Richard Edward Miller was born in St. Louis in 1875 and from an early age showed a proclivity toward art and drawing. He studied art at the St. Louis School of Fine Arts and in 1898 earned a scholarship to go to Paris and study at the Academie Julian an with Benjamin Constant and Jean Paul Laurens. He later became a teacher at the Academie Colarossi.

Miller’s Work as an early artist is tonalistic and includes many night scenes of Paris. However, his association with Frederic Frieseke lightened his palette so that the American Impressionists influence is evident in much of his paintings of that period.

While living on Paris, Miller became well known in American art circles with painters such as Guy Rose, Lawton Parker and the aforementioned Frieseke. Together these men painted at Giverny and socialized with Claude Monet. Indeed, Miller’s favorite color combinations are juxtpositions of greens and purples, a reflection of the Monet influences.

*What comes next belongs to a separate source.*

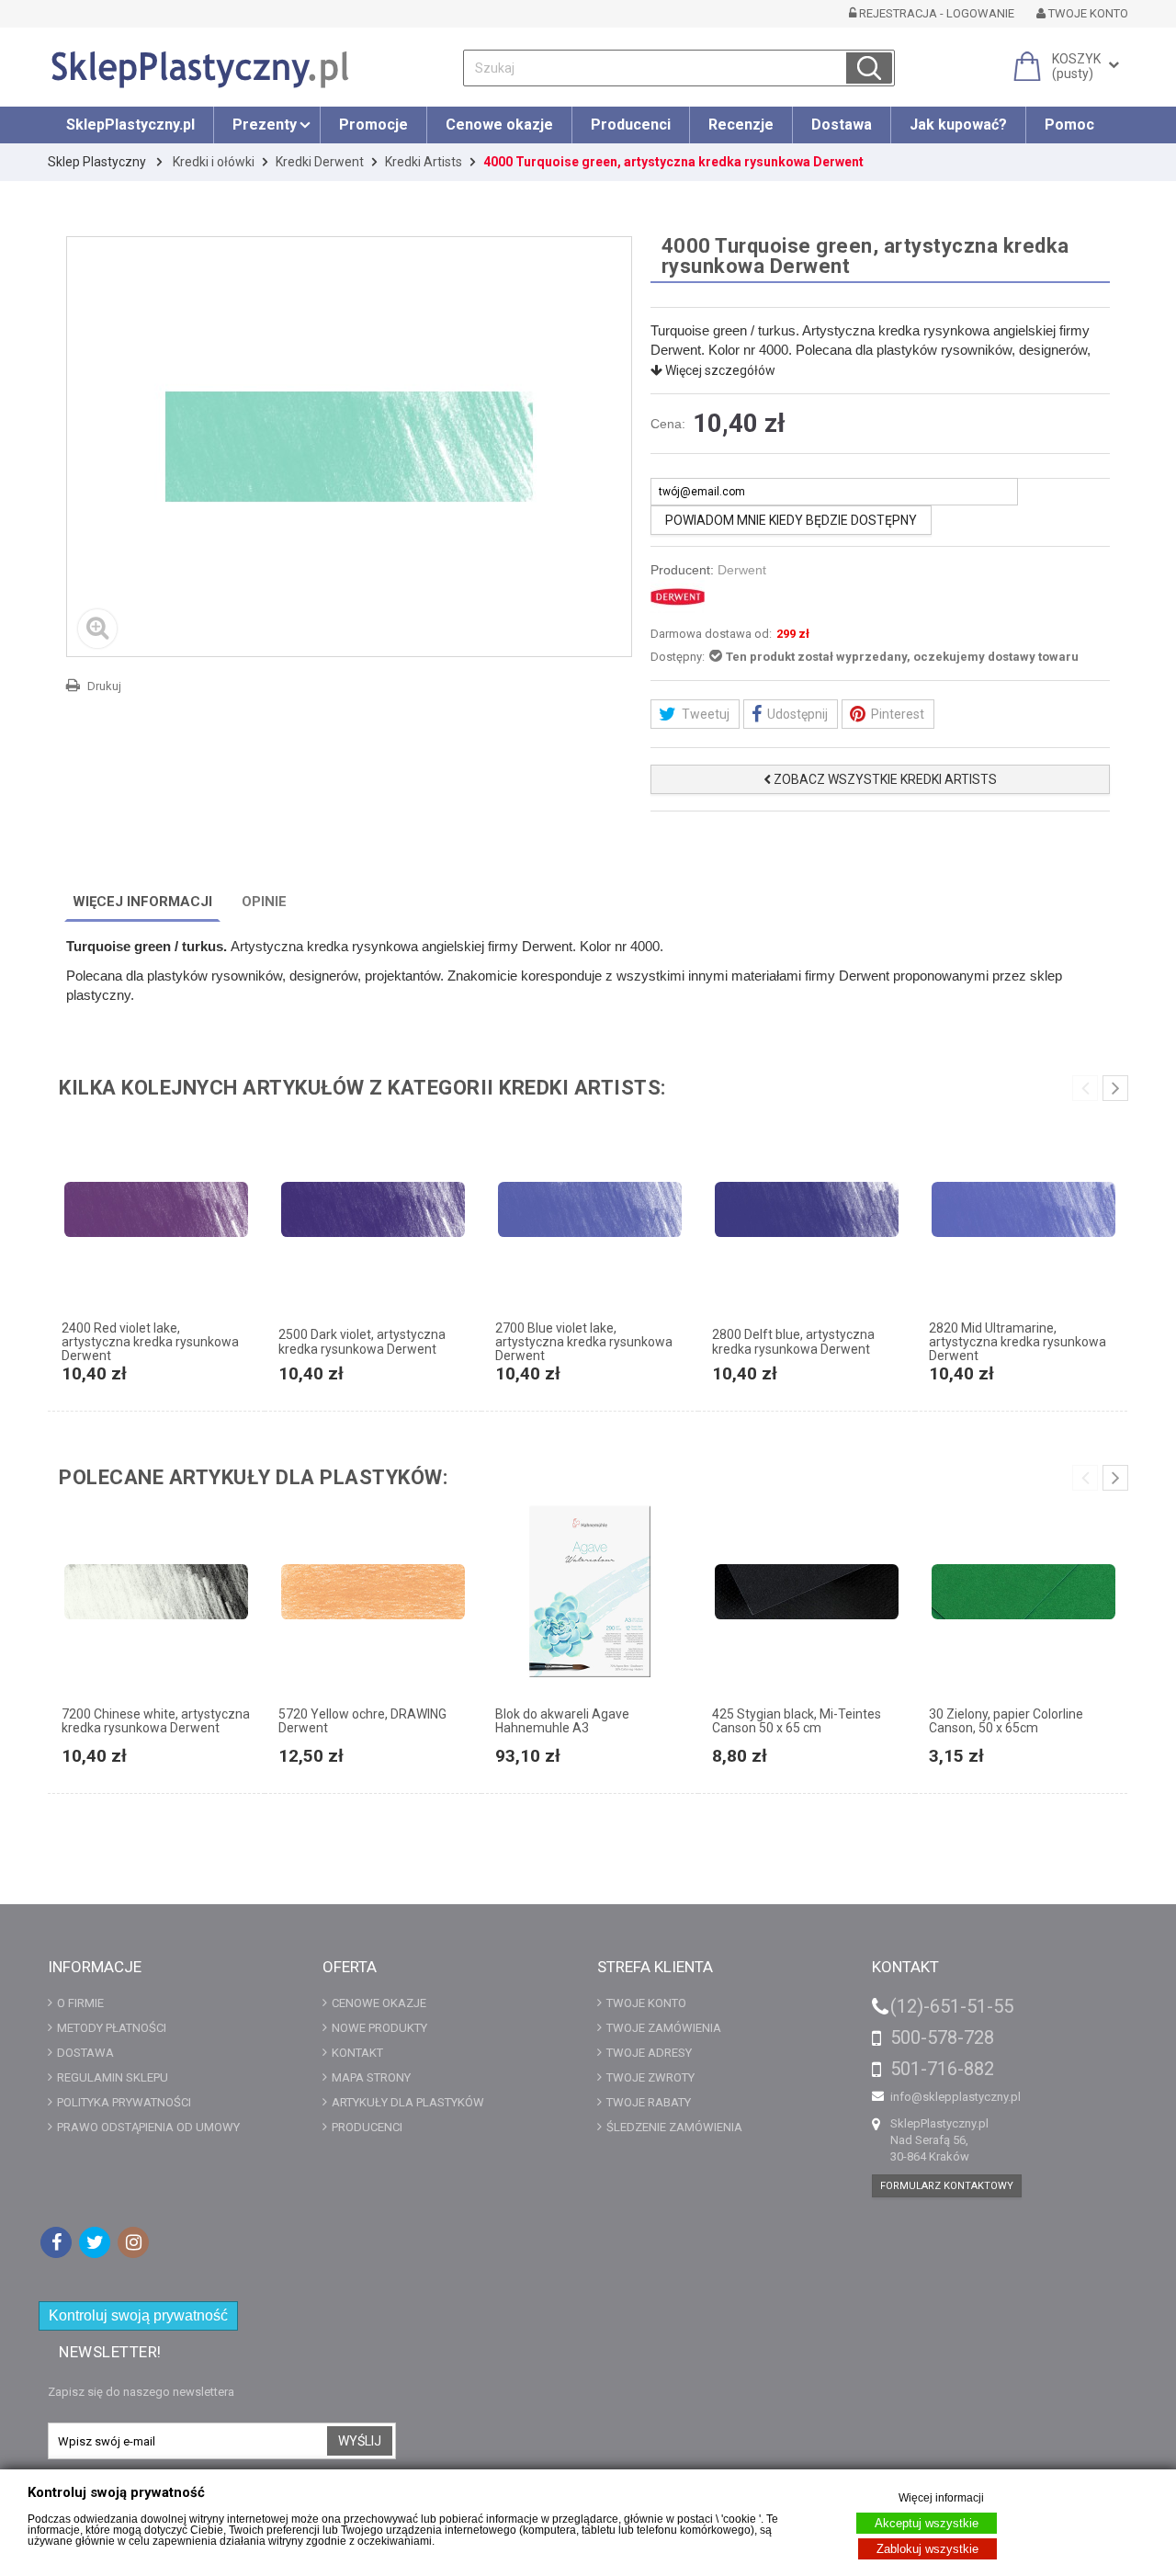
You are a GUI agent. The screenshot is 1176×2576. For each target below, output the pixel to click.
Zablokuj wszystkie (927, 2549)
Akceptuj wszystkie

Miller won gold medals at the Paris Salons of 1901 and 1904. In 1905, he received a medal at the Liege World’s Fair and a year later he was appointed a Knight of the French Legion of Honor. In 1907, his reputation was further enhanced when his Vielle Hollandaise was purchased by the French government for the Luxembourg Museum.

Miller returned to the United States in 1915 and taught at a number of schools, including the Stickney School in Pasadena, California where he was a member of the California Art Club, dedicated to “plein-air” painting. He later painted and taught in Provincetown, Massachusetts and in Rhode Island. He died in 1943 in St. Augustine, Florida.